Techniques for Very Large Datasets?

I’ve got a new little project I want to work on. I will probably use CUDA to accelerate the calculations, since the project will involve some VERY large matrices (by my estimates, the matrix will take up ~250GB).

Since I’m working with an 8800GT with 512MB memory and 4GB system memory, what techniques do you guys use to break up such projects into smaller pieces for CUDA to work on, without running into the memory limitations of the card or computer? Also, there is a third constraint here, which is disk access time (since the data will have to be paged back and forth to disk, from the main memory).

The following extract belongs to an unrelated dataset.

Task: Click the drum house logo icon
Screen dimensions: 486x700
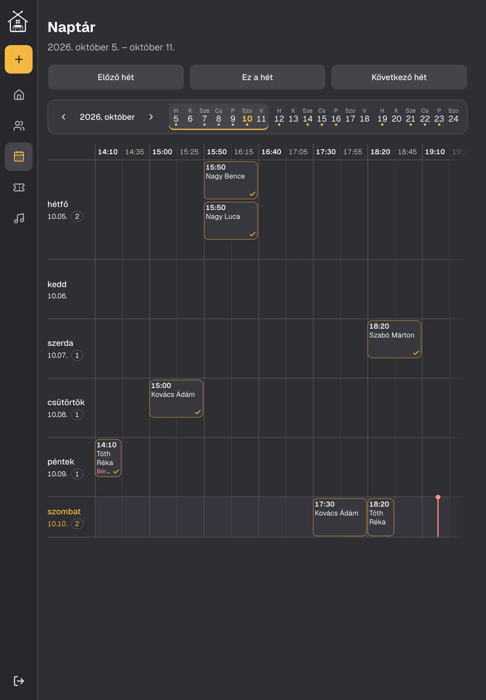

I thought about getting a new Core i7 box with 12GB of RAM, but obviously that still doesn’t even make much of a difference with that much data (other than saving a few extra page read/writes to disk). One partial solution for speedup, I think, will be to get an SSD or two to page the data to (since they are much faster than mechanical hard disks).

I studied numerical analysis in undergrad, but I’ve never done anything even close to this magnitude before, so any pointers (CUDA, or otherwise) would be quite helpful.

My reply is almost off-topic, however, it might help you for your problem.

Our company developed solvers for dense compressed matrices that can solve a dense 160K x 160K matrix on one GTX 260 and we expect to be able to solve 500K x 500K matrices on one Tesla C1060.

Please, have a look at:…af-0800200c9a66

and, in case of interest, contact me directly at

Best regards


The first thing you should do is writing a pure C implementation (or C++, for that matter). Then get an idea if going CUDA will help at all.
Chances are, it will take you longer to fetch and store a block of data then it will take to process it. In that case, focus on your data representation on HDD and on raw HDD speed. Consider on-the-fly compression. If you ever get to the point of being compute-bound, have a look at CUDA. But don’t spend energy on it unless it will actually give you a benefit.

It totally depends on the nature of computation. But anyway, here are my 2 cents:

Say, if you can break the matrix calculation into many sub-matrices that can be independently computed then – you can Overlap Disk process time for bringing input matrix with CUDA computation on another sub-matrix.

One needs to calibrate the delays and arrive at the optimum sub-matrix that would perfecty overlap.

This will yeild significant speedup compared to CPU.

Also consider "MMAP"ing the matrix into your application’s virtual address space to avoid “fread, fwrite” and the likes. This way, "cudaMemcpy"s from the matrix to the card will actually fault and bring in the data from the disk. Also you would need a 64-bit application, OS and a 64-bit file system as well.

Thanks for the responses! Yes, I’m using Vista 64-bit, so I can allocate all the memory I need (as Sarnath mentioned). I think I’m going to do as T.B. said and write the pure C implementation so I can tune the algorithm on smaller matrices that will fit into memory (say, 2GB in size). Then I’ll upscale and add code to do a blocked implementation where ~2GB chunks of the matrix are written/read from the disk as needed. If the disk accesses make it ridiculously slow (which I imagine they will), I might try getting a 8GB or 16GB flash drive and using that as a buffer to read/write the matrix from, since I could handle the copy/overwrite of the ‘used’ chunks in the background.